---- Data to process
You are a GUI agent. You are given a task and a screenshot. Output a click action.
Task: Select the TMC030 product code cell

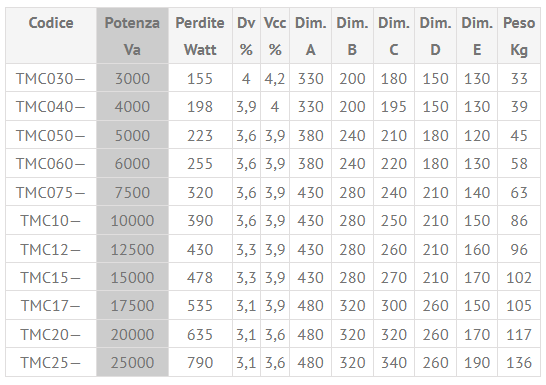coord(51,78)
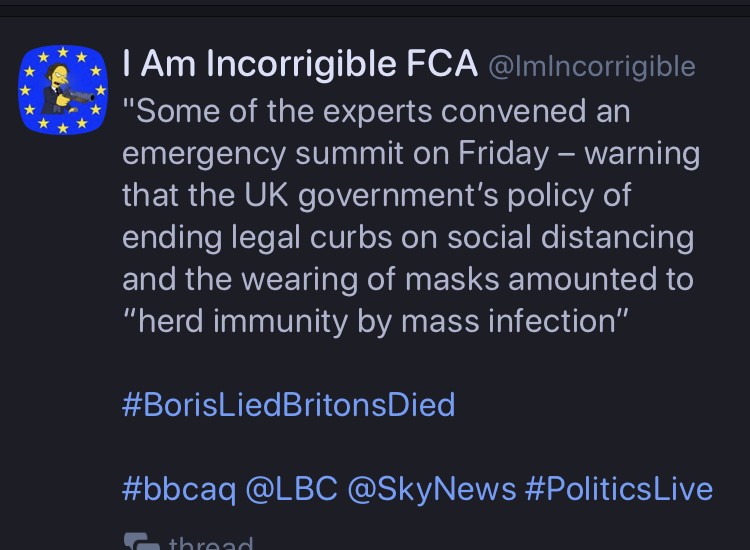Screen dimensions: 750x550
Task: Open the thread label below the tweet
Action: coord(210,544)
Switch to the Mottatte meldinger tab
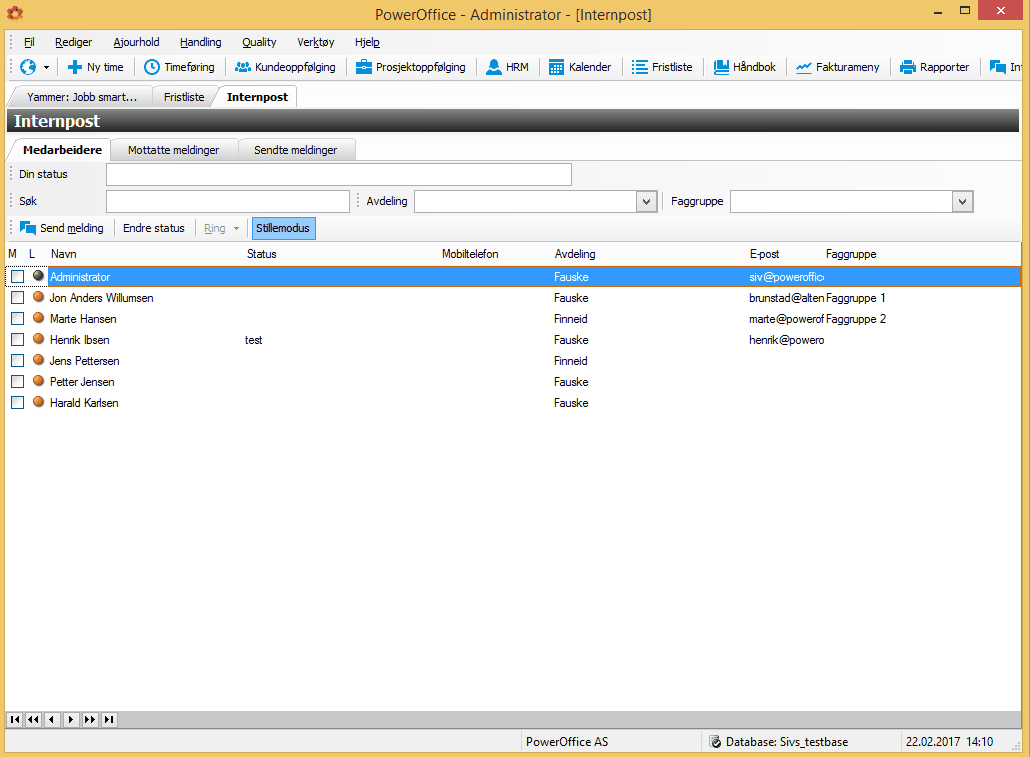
--------
» Task instructions: Format the listing above as a Markdown table with the columns Row and Line, numbering each nonblank line. Omit the pictures.

» Output of the exercise:
| Row | Line |
|---|---|
| 1 | You are a GUI agent. You are given a task and a screenshot. Output a click action. |
| 2 | Task: Select the TMC030 product code cell |
| 3 | coord(51,78) |
| 4 | Screen dimensions: 750x550 |
| 5 | Task: Open the thread label below the tweet |
| 6 | Action: coord(210,544) |
| 7 | Switch to the Mottatte meldinger tab |